──────── DATA TO EXAMINE

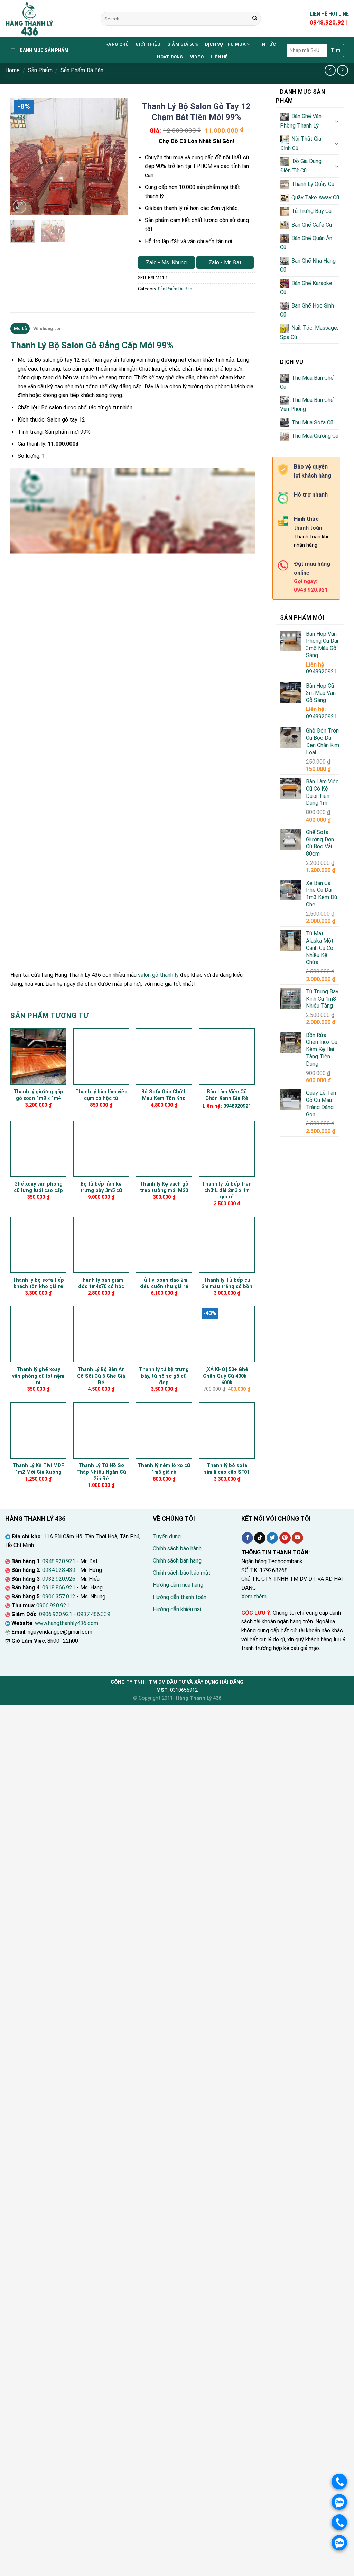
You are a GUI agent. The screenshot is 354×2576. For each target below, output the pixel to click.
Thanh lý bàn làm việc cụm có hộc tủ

────────────────
──────── DATA TO EXAMINE

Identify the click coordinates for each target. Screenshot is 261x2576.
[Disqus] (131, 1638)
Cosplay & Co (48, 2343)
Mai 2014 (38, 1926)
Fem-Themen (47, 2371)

────────────────

#### ACTIVITY:
Retype the entries above exactly, but only from the line containing "You are a GUI" through the line containing "Thanh lý bàn làm việc cụm có hộc tủ", both included.

#### ANSWER TO THIS PROBLEM:
You are a GUI agent. The screenshot is 354×2576. For each target below, output the pixel to click.
Thanh lý bàn làm việc cụm có hộc tủ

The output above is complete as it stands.